* [Extrait du document]

Parler de la famille comme d’une institution singularisante appelle des précisions. Sans candeur ni naïveté excessive, eu égard à la violence intrafamiliale – l’explosion de cette violence est loin d’être anodine –, en famille, la finalité de la communication est une communication sur fond de transmission généalogique. Cette dernière, permise ou interdite, engage la façon que chacun a d’y être comme sujet devant et avec l’autre. Existentiellement, et non fictivement comme dans la littérature ou le cinéma qui en proposeront des variations imaginatives, la famille noue affectivité, temps et récit dans l’articulation culturellement travaillée du lien conjugal, du lien filial et du lien fraternel. Dans le système communicationnel familial, le succès (reconnaissance professionnelle, sociale, etc.) n’est qu’un moyen mis au service de la reconnaissance mutuelle. En distinguant activités orientées vers l’intercompréhension et activités orientées vers le succès (Jürgen Habermas, 1987), on dira donc que la relation familiale ne supprime pas la recherche du succès (les ambitions ou rêves familiaux d’ascension sociale). On dira plutôt qu’elle oriente le succès technique, scientifique, économique ou médiatique, etc., en vue de relations intersubjectives, et de l’intercompréhension. Plus précisément, parce que la famille n’est pas qu’un groupe de pairs, la finalité de la communication y est habitée par l’exigence de la transmission. Croisée de l’axe horizontal des contemporains et de l’axe vertical des devanciers et des successeurs, l’institution familiale travaille ainsi à une reconnaissance déclinée généalogiquement pour les anciens comme pour les plus jeunes. Tels sont ici les enjeux de la transmission du nom, du patrimoine, des savoirs et plus globalement de ces cadres familiaux de la mémoire, du projet et des imaginaires dans lesquels on peut raconter et configurer des trajectoires de vie. C’est dans la confrontation à ces cadres qu’une histoire de famille est possible, qu’une histoire personnelle, au sein d’une famille, se singularise. En effet la transmission est ici l’occasion de réinterpréter et de reconfigurer autrement la signification relative aux ancêtres pensés comme icônes de l’immémorial et aux successeurs envisagés comme icônes de l’espérance (Ricœur, 1985).

* [Données brutes]
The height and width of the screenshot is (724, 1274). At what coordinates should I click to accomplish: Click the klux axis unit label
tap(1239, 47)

---

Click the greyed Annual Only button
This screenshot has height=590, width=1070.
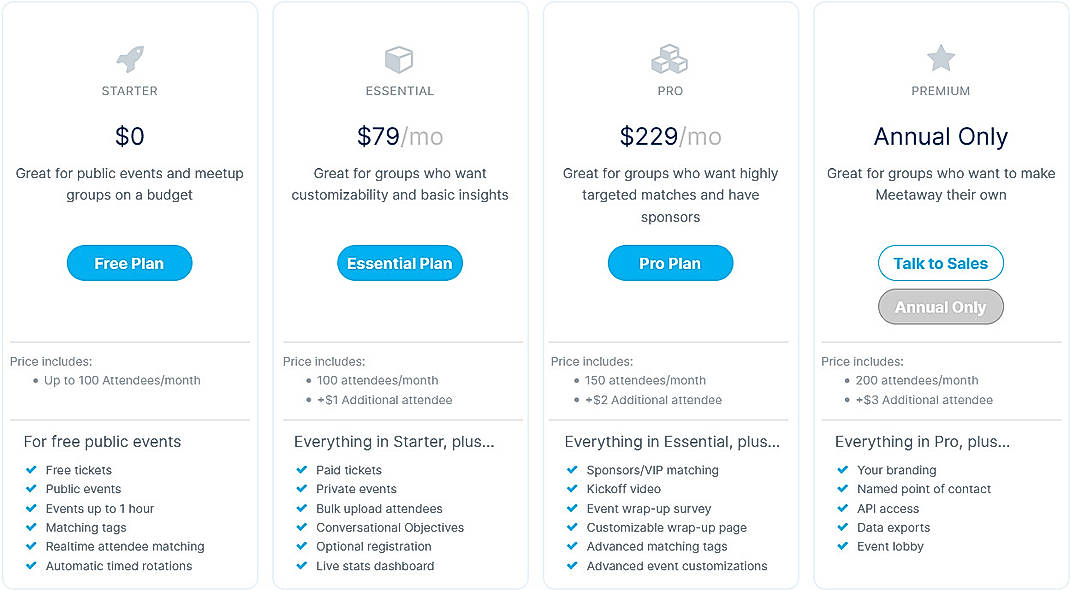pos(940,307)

==

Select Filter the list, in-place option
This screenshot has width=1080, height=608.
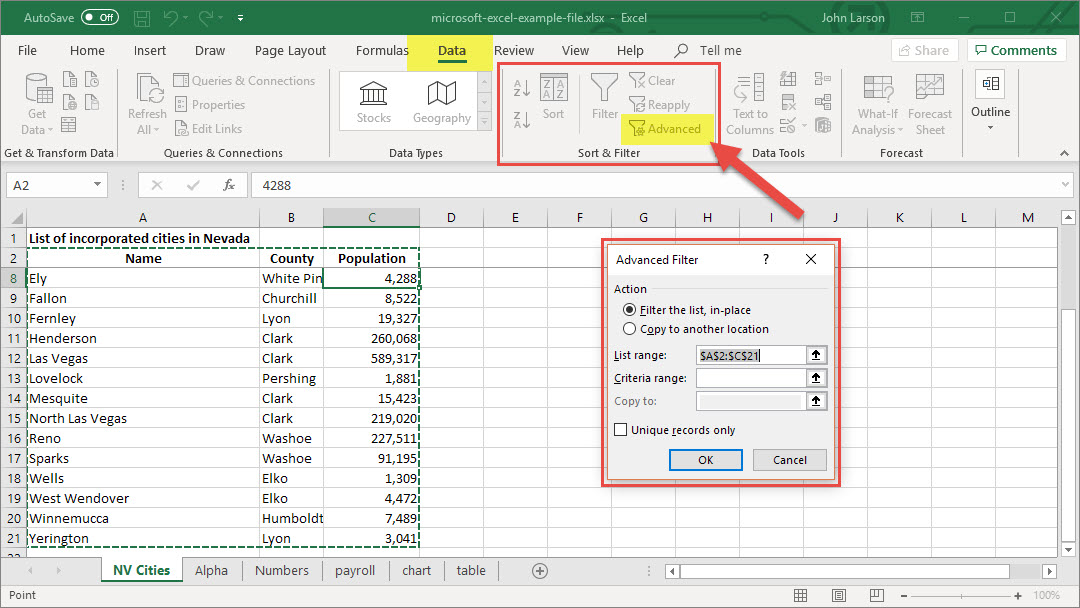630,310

* [Consigne 1]
Selon l'extrait sur la famille, pourquoi la finalité de la communication familiale est-elle habitée par l'exigence de la transmission ? Répondez en une à trois phrases.
* [Consigne 2]
Veuillez relever, dans l'extrait sur la famille, tout ce dont la transmission constitue les enjeux.
* [Consigne 3]
Poursuivez l'extrait sur la famille au-delà de sa dernière phrase.

* [Réponse attendue 1]
Parce que la famille n'est pas qu'un groupe de pairs. Elle se situe au croisement de l'axe horizontal des contemporains et de l'axe vertical des devanciers et des successeurs.

* [Réponse attendue 2]
- le nom
- le patrimoine
- les savoirs
- les cadres familiaux de la mémoire, du projet et des imaginaires

* [Réponse attendue 3]
La « reconnaissance de soi-même dans la filiation » invite ainsi à une expérience narrative (se raconter en famille), mais également affective et effective : consentir à son histoire de famille. Elle trouve dans l’équivoque hospitalité généalogique – équivoque parce que l’hospitalité à l’égard de l’autre est souvent porteuse d’hostilité relative au danger que représente précisément l’autre ! – un connecteur temporel permettant à une identité de se saisir à partir d’un point de vue sur le monde et le temps. L’inscription dans une généalogie donne ainsi une place dans la suite des générations, substituant au risque de l’errance la possibilité d’un itinéraire. Sur ce point l’arbre de Jessé, qui explicite l’incarnation du fils d’homme comme un enracinement est une trouvaille pédagogique, l’arbre généalogique étant ce connecteur temporel analogique articulant la greffe de l’humain singulier et l’histoire de la famille. Partager une généalogie est pour l’homme la marque de son incarnation. La littérature s’attachera d’ailleurs à décrire les déclinaisons possibles du généalogique, que ce soit dans la valorisation christique du généalogique (la généalogie de Jésus comme Fils de l’homme dans les Évangiles), l’inscription généalogique manipulée que raconte le roman de Sylvie Germain Magnus, ou la généalogie exaltée et réifiée que raconte le mythe platonicien de l’autochtonie.
Le « se reconnaître dans le lignage » permet également à l’histoire personnelle de trouver des ressources pour augmenter connaissance et approfondissement de soi. Cette reconnaissance dans une filiation connecte une histoire avec d’autres histoires, notamment par le biais de la dialectique vivante des vivants et des morts, qui articule « champ d’expériences » et « horizons d’attentes » en famille (Richard Koselleck, 1979). Sur ce point, la grande leçon de la tradition hébraïque tient à ce grand récit racontant une histoire de familles et de tribus déroulée sous formes de chroniques généalogiques et de rites qui en rythment l’avancée. Être pour le bibliste, c’est être un fils ou une fille qui saura se souvenir de cette condition filiale native (« Tu honoreras ton père et ta mère ») et qui devra en tenir les promesses (l’ouverture abrahamique sur une descendance aussi nombreuse que les étoiles du ciel). Le roman de Marek Halter, Les mémoires d’Abraham, cultive particulièrement cette référence lignagère, qui plonge l’histoire individuelle dans le vertigineux et délicieux abîme de la verticalité généalogique. Ici, l’histoire individuelle, par le biais de l’histoire de famille, rejoint l’histoire cosmique de la famille humaine.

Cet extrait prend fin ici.